Polémica em Belo Horizonte

Neste ambiente de guerra cultural, também Luis Lobianco acabou no centro de uma disputa, sobretudo em Belo Horizonte, quando ali apresentou a peça, no início deste ano. Pelo menos uma organização “trans” acusou-o de se aproveitar da imagem de Gisberta, com a agravante, disseram, de o protagonista do espetáculo não ser “trans”. Objeção semelhante é ouvida com frequência contra a indústria americana de cinema e televisão, que muitas vezes opta por atores não transexuais (cisgénero) para personagens “trans”.

“A princípio, fiquei assustado, pensei que teria feito alguma coisa de errado e fiz uma reflexão com a equipa”, lembra. “Em seguida, percebi que boa parte das pessoas que estavam a criticar-nos, quase um ano depois da estreia, e depois de tantas pessoas LGBT já terem visto a peça, não sabiam que eu não interpretava Gisberta no espetáculo.
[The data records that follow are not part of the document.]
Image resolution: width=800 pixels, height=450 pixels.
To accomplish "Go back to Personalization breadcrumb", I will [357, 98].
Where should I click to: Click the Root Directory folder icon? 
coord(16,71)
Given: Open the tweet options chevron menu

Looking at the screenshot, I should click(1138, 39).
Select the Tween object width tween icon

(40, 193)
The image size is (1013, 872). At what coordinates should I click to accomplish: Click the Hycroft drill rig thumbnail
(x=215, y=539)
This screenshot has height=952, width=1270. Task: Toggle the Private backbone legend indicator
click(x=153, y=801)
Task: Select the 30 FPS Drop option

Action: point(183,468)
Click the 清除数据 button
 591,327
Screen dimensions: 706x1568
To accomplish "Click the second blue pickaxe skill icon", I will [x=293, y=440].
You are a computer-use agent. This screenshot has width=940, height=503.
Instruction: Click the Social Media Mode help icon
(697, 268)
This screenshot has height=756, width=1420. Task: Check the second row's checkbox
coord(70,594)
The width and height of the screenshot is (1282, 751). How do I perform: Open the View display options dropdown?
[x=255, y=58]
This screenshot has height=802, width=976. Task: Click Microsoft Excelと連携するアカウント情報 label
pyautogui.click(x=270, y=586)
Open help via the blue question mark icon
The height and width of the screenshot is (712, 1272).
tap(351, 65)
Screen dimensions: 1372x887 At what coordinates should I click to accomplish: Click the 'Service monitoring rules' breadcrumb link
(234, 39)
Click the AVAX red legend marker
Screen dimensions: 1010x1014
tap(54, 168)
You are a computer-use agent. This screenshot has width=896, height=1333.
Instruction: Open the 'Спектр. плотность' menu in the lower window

Desde o início, nunca quis ser um homem grande a transformar-se numa mulher transexual em palco, porque isso não tem nada a ver comigo. Não queria a virtuose do artista, queria olhares de fora sobre Gisberta”.

Convidou os manifestantes de Belo Horizonte para assistirem à encenação, oferecendo-lhes bilhetes, mas continuou incompreendido. “Quando perceberam que a peça é um apelo para que tomemos as rédeas da nossa narrativa, começaram a atacar-me pessoalmente e já não à peça. Fiquei muito dececionado, porque queria dialogar e não conseguia.”

Peça estreia-se no Porto na terça-feira, dia 27

A existência de identidades historicamente marginalizadas, como é o caso da dos transexuais, poderá levar algumas pessoas a ataques ferozes em qualquer direção. É uma das explicações possíveis para o sucedido, segundo o artista. “Por eu ser uma pessoa conhecida no Brasil, muita gente quis aparecer naquele momento para fazer ecoar a sua agenda. Preferiram ficar no lugar da reprodução da violência em vez de experimentarem a empatia”, acusa.

“Mais tarde, quando voltámos ao Rio, tive protestos violentos à porta do teatro e percebi que havia partidos políticos de esquerda a financiar. Eles distribuíam panfletos com uma caricatura minha muito grosseira e a qualidade do papel era muito melhor do que a do papel que usávamos para o programa do espetáculo.”

O Brasil vive momentos de “tensão e susto”, descreve Luis Lobianco, e a ascensão da direita política “serve para que a esquerda faça uma reflexão e uma autocrítica”, porque “perdeu tempo a atacar o inimigo errado e não viu o inimigo real”. “Precisamos de mais generosidade”, defende.